Chicago is a vortex. A wet, sticky trap.

It’s the Bermuda Triangle of my relationships.

Even though I’m 30 miles outside the city, staying with a friend, memories of the Mad Scientist haunt my waking thoughts. Today was the first time I think I ever cried for him and it’s been two years since we first met and I discovered what it feels like to be happy. I mean, happy underneath your toenails happy. Happy in your earlobes and on every one of your nose hairs happy. Happy in your head. Happy in your heart.


And then there’s Mr. Beer Man. He makes me the opposite of happy, but I did spend my unhappiest times with him in Chicago, so it will forever be connected to his slimy self.

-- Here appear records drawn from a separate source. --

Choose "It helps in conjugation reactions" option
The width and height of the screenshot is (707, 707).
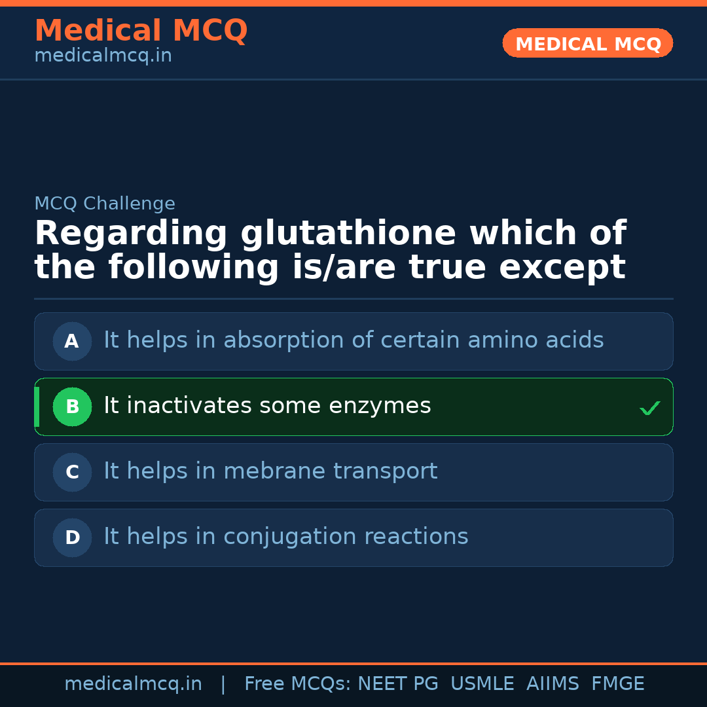286,537
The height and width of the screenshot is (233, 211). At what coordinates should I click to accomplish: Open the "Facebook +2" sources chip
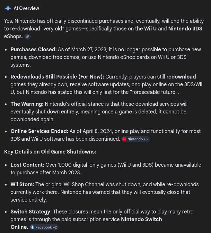pos(44,227)

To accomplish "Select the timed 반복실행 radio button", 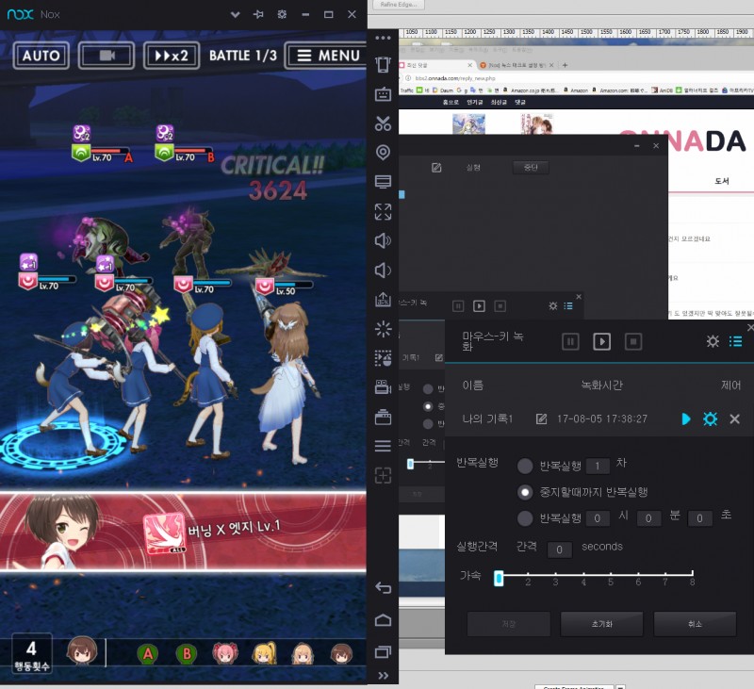I will coord(525,518).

Mr. Saffron, who you haven’t met yet, is a heady, luxurious whiff of sexy. He is subtly sarcastic, intelligent, cultured and fabulously easy on the eyes. When I had the super-sized falling out with Beer Man a few months ago, Saffron swooped in and trotted me off to a lovely French bistro and then Navy Pier, where we watched a plume of fireworks erupting over the lake. Inside, my heart was exploding in several different colors as well, but I had to play it cool. This wasn’t a date, per se, but instead, a chance to right the wrongs from the past. After all, he was the guy who, six years ago, expected sex on the first date and showed up drunk and two hours late on the second. That was all I had to go on, so I wanted a do-over. I wanted to see if he was still “that” guy. He wasn’t. Instead, he was older, wiser and apologetic. And he was genuine.

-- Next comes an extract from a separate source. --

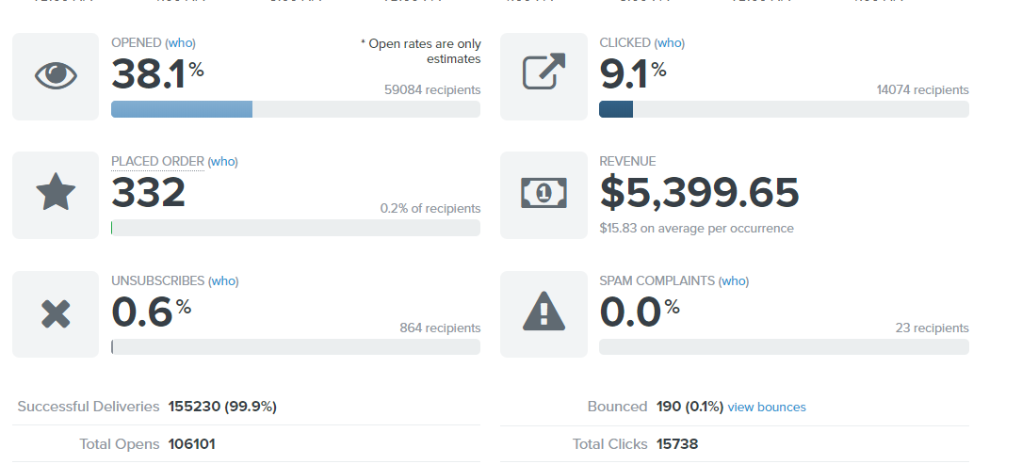This screenshot has height=464, width=1022.
Task: Click the warning triangle Spam Complaints icon
Action: point(543,313)
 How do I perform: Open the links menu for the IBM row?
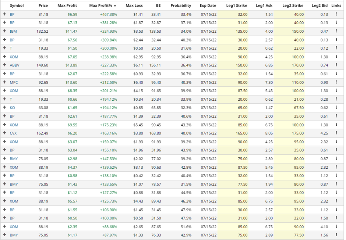tap(336, 31)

He hugged me tightly as my bus pulled up to the curb. He waited with me until he knew I was safe and even offered to send me off in a cab with a paid fare. And on this date, he didn’t expect anything and was fully sober. Being with him definitely made up for arriving back at the beer cave, where Mr. hops head let out a potent belch when I walked in his apartment.

And now, Mr. Beatle ends up standing in front of the restaurant I went to with friends at Ravinia, a ginormous outdoor concert venue in the burbs. What are the odds that I run into a guy I met on a plane four months ago in suburban Chicago on a Wednesday night? Crazy.

So yeah, Chicago just won’t set me free. Or is it the other way around?

I can only hope I get the job I applied for in Seattle. Seems I need a change of scenery. And I definitely need a change in men!